Josephine Feehily will admit to being concerned that two civilian analysts of An Garda Síochána were “belittled” and “shouted down” by senior officers.
But she will insist that her office properly handled their interactions with Lois West (Deputy Head of Garda Siochana Analysis Service) and Laura Galligan (Senior Crime and Policing Analyst).
Earlier this month the Oireachtas Justice Committee heard from the two women that they attempted to contact the Policing Authority on four occasions in relation to an ongoing review of domestic homicide statistics.
Ms West revealed to TDs and senators that she was subsequently told by a senior officer that they had been informed in a phonecall from the Authority about the approaches.
Ms Feehily will today tell the same committee that the Authority has many sources of intelligence and information regarding the review – “perhaps more that Ms. West and Ms. Gavigan realise”.
"The concerns which they brought to the Authority’s attention were already known to us before their contact.
“At a point where the analysts seemed to be having difficulty getting access to certain information, Authority members and staff were being offered opportunities to review investigation files (which we declined) and be briefed in detail on cases,” Ms Feehily will says.
In an opening statement, which has been seen by the Irish Independent, she will add: “In fact having reviewed their evidence to you, I can honestly say that there was very little of substance in it about the review which we didn’t know or have ground to believe since late March /early April of last year.”
Ms West and Ms Gavigan previously revealed how senior gardaí attempted to get them to sign-off on a report that they believed to be inaccurate.
And their own analysis of the problems with recording of data on the Garda PULSE system was written off as “inherently weak”.
Following a significant delay, the review is now going ahead using the methodology designed by Ms Gavigan.
Ms Feehily will today say the evidence given to the committee by the women about their treatment in Garda Headquarters “sounded deplorable and is very concerning”.
“It speaks to issues of culture and speaking out, matters which the Authority raises continuously,” she will say.
With regard to the homicide review, Ms Feehily will say that “in many ways this has been the most frustrating and most troubling piece of work in which the Authority has engaged”.

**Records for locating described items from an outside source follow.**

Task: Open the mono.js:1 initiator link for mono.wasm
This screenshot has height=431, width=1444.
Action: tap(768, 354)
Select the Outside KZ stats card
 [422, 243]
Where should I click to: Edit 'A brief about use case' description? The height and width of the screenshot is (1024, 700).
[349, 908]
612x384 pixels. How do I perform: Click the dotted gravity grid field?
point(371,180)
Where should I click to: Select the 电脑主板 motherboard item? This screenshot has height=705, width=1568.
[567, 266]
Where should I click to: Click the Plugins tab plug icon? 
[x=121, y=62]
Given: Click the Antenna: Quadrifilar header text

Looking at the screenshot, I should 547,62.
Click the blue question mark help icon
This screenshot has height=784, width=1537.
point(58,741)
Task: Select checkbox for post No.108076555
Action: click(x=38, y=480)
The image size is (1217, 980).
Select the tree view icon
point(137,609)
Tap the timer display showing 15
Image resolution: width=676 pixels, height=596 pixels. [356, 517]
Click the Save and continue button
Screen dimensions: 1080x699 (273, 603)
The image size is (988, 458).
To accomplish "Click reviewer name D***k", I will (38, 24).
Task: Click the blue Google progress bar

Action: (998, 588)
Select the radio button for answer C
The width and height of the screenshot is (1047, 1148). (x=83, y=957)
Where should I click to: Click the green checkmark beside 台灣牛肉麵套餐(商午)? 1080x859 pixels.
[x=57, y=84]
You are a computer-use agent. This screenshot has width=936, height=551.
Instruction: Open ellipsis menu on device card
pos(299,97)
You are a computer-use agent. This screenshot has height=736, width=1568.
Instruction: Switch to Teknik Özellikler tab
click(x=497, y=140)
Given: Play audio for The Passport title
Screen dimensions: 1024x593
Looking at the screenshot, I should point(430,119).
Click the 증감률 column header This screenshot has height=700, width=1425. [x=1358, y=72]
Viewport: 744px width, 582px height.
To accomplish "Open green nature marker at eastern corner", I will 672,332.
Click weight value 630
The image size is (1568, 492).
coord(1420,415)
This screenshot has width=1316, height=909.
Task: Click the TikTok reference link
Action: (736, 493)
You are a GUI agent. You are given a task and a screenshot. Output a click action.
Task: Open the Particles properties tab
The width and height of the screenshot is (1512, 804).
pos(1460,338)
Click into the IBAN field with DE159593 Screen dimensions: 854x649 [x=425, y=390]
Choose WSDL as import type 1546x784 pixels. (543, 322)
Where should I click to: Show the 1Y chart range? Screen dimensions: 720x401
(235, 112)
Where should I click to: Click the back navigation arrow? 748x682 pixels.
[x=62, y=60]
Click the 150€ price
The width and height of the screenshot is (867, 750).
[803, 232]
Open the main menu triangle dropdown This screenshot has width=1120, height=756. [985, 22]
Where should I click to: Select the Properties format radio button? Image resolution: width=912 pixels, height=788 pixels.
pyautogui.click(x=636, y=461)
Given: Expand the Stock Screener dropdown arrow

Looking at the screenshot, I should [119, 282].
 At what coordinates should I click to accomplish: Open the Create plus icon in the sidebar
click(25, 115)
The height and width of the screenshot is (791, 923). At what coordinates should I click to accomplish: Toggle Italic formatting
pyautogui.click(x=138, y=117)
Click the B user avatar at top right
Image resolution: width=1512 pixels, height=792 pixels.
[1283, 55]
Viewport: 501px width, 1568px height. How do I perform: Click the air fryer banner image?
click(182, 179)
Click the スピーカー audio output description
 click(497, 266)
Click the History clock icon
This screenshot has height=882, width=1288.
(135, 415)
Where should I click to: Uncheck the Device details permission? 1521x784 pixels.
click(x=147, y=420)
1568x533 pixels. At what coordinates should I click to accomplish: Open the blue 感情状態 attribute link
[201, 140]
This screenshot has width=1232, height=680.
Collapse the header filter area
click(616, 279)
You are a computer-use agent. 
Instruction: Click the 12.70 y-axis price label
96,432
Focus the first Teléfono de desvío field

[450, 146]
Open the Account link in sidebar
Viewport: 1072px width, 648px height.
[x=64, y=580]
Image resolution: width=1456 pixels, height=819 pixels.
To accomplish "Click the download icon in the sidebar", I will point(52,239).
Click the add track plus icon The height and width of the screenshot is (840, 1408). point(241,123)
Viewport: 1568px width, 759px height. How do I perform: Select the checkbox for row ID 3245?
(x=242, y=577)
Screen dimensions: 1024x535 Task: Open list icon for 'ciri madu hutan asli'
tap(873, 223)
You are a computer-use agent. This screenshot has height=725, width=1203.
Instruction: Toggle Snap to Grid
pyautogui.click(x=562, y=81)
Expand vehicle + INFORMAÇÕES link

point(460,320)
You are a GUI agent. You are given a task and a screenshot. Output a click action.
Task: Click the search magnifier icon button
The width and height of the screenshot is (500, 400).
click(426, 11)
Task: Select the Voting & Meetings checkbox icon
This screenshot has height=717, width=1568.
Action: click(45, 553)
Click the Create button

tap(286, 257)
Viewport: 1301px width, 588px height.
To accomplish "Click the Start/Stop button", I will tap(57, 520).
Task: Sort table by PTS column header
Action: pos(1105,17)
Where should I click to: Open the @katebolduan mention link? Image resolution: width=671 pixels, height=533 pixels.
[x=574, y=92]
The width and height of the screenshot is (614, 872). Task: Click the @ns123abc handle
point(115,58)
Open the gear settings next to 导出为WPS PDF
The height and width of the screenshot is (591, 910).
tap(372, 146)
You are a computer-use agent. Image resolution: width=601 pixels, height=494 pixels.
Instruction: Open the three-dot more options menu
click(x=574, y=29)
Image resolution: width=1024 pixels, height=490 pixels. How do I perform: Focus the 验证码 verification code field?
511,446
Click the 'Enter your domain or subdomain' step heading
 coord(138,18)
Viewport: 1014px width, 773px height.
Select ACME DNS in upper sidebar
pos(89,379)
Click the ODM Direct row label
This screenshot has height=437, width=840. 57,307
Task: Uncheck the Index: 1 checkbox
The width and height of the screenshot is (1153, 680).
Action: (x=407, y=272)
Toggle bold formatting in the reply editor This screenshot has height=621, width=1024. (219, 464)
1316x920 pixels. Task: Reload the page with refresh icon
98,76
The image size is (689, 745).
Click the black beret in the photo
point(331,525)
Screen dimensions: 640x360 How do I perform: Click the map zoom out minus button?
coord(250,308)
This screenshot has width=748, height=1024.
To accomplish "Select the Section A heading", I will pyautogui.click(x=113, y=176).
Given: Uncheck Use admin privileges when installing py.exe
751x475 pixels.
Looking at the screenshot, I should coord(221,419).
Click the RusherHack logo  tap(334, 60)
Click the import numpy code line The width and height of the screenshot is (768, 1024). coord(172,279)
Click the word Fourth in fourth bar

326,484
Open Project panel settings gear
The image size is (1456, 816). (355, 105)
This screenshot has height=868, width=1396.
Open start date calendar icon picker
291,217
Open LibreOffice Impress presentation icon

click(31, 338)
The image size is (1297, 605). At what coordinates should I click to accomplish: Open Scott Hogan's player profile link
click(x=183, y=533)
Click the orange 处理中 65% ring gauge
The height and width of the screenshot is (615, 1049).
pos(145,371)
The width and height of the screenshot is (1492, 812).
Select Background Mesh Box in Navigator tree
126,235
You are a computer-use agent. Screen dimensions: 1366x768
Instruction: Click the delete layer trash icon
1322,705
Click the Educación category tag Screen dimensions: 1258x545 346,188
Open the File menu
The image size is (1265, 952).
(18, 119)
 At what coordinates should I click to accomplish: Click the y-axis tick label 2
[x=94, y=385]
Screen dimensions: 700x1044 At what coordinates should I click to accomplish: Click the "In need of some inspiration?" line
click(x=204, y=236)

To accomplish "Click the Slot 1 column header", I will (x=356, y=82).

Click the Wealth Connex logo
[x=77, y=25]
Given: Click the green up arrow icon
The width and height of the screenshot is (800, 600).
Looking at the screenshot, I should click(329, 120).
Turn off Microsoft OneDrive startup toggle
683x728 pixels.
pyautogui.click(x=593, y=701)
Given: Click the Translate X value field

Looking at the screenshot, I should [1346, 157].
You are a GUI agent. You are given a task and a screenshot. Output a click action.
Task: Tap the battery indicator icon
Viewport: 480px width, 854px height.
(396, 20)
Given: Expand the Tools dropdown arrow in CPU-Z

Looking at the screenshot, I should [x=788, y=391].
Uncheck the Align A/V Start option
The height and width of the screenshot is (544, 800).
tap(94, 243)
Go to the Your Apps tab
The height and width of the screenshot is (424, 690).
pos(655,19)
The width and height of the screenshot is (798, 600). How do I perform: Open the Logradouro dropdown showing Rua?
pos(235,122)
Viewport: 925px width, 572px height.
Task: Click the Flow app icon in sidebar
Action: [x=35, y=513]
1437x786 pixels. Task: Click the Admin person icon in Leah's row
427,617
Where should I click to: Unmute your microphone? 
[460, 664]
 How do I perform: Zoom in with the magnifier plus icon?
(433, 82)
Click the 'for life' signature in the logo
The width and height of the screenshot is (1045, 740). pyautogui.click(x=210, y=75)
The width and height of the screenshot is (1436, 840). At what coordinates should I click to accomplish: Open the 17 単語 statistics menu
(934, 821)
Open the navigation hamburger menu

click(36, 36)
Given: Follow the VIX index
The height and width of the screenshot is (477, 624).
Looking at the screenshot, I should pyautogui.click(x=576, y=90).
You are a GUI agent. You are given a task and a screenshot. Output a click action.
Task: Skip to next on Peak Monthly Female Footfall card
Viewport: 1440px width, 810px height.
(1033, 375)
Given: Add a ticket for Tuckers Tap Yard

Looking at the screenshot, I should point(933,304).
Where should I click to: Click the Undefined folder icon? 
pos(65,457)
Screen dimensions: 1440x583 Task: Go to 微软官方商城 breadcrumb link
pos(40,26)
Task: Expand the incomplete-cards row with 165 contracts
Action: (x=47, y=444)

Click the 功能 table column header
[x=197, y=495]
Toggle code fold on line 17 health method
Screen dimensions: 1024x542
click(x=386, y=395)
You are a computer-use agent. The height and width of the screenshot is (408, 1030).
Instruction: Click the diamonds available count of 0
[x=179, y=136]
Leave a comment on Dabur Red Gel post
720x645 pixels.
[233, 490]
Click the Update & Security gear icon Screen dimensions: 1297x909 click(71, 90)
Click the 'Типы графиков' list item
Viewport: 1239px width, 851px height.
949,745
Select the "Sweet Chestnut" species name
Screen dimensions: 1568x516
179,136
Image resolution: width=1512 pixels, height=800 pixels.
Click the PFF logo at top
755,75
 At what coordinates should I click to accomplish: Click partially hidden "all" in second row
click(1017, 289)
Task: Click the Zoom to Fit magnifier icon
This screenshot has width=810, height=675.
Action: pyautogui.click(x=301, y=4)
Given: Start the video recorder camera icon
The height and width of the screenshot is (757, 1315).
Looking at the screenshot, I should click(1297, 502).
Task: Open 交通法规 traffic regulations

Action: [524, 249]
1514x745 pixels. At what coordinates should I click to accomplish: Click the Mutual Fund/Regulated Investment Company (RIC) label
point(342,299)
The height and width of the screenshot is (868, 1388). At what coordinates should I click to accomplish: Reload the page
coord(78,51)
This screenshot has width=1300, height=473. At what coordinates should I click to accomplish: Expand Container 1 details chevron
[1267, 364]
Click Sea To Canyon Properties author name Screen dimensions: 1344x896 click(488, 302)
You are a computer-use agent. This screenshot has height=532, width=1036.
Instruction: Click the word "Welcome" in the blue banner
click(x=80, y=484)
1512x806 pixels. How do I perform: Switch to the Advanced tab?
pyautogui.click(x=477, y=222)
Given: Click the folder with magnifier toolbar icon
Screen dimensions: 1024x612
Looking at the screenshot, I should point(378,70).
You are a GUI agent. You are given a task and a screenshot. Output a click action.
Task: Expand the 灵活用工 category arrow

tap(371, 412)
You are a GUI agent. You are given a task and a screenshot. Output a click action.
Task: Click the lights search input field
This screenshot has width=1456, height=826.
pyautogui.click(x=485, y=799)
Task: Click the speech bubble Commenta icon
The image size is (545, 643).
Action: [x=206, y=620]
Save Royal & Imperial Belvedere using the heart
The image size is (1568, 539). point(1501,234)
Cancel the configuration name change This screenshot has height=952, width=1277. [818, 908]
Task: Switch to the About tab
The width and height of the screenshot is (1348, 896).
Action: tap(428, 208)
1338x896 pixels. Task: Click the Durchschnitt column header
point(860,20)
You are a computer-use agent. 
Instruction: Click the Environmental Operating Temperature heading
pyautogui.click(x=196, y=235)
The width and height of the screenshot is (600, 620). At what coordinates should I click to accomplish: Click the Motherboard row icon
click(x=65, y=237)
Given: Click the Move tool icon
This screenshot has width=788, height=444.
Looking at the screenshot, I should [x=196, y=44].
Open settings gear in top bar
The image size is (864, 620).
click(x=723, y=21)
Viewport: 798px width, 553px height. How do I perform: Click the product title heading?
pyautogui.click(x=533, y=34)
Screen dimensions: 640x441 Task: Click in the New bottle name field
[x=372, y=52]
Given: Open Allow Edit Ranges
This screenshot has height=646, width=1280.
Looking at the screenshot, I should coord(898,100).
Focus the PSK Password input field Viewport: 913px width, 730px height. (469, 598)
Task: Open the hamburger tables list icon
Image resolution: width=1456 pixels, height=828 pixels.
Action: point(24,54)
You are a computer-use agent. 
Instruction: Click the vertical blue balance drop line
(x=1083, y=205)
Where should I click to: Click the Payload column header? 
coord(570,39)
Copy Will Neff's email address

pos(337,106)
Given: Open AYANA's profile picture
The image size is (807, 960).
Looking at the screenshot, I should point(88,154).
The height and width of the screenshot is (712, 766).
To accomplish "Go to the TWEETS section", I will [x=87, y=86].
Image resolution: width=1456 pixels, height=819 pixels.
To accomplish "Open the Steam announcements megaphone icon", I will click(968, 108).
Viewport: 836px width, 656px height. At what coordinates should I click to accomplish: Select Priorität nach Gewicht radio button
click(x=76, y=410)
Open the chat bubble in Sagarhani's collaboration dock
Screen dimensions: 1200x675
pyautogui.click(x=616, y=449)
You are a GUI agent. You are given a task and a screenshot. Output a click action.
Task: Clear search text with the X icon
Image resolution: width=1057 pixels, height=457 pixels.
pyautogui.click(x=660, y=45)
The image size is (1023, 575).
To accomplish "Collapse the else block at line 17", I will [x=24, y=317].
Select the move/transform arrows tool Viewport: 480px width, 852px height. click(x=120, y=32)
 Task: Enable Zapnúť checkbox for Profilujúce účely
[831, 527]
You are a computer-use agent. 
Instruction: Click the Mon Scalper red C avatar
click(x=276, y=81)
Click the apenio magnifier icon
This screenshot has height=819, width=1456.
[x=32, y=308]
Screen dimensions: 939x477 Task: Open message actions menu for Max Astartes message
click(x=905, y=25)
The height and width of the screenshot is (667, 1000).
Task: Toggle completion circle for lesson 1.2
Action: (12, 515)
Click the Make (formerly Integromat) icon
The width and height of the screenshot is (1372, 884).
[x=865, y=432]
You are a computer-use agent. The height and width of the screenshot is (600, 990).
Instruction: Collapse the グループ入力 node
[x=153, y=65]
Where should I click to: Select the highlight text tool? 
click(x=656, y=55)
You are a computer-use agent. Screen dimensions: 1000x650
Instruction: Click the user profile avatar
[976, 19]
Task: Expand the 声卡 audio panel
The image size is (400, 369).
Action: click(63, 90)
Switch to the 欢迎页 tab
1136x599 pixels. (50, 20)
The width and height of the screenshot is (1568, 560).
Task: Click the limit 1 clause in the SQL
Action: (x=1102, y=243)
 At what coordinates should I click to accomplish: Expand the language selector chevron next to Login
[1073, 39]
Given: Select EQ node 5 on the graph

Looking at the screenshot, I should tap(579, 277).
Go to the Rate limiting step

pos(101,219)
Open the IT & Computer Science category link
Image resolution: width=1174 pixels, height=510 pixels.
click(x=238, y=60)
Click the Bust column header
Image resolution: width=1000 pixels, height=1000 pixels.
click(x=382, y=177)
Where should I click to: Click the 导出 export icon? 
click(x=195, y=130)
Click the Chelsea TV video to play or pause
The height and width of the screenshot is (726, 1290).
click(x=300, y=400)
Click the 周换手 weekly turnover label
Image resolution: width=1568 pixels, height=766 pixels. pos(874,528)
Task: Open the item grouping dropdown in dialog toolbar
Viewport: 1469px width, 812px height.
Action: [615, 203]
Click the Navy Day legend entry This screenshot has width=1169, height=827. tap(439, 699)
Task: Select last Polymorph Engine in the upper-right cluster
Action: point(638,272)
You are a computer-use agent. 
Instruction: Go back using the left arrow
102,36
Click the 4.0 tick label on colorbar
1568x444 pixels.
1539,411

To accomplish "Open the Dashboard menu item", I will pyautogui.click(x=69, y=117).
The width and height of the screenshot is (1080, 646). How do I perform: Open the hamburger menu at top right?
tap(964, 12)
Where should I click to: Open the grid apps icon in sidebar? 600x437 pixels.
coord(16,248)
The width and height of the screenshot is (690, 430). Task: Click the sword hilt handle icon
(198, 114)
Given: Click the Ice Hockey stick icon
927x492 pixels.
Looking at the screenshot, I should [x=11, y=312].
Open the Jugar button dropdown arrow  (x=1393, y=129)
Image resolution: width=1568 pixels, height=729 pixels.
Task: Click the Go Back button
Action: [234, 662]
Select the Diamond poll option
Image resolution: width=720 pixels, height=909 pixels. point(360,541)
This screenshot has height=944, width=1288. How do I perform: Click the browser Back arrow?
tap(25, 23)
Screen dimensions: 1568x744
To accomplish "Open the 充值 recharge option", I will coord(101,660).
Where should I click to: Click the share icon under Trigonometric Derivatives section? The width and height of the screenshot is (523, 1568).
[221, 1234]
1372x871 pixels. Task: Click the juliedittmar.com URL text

“We began to examine the matter in March of last year. We are still not finished and we are still not fully satisfied,” she will say.
The Authority has reached a position in recent weeks where it accepts that a police investigation did take place in each of the 41 cases which are the subject of this review.
“It is important that I say this for the information of the community. However, we have not yet been reassured about the quality of those investigations,” Ms Feehily will say.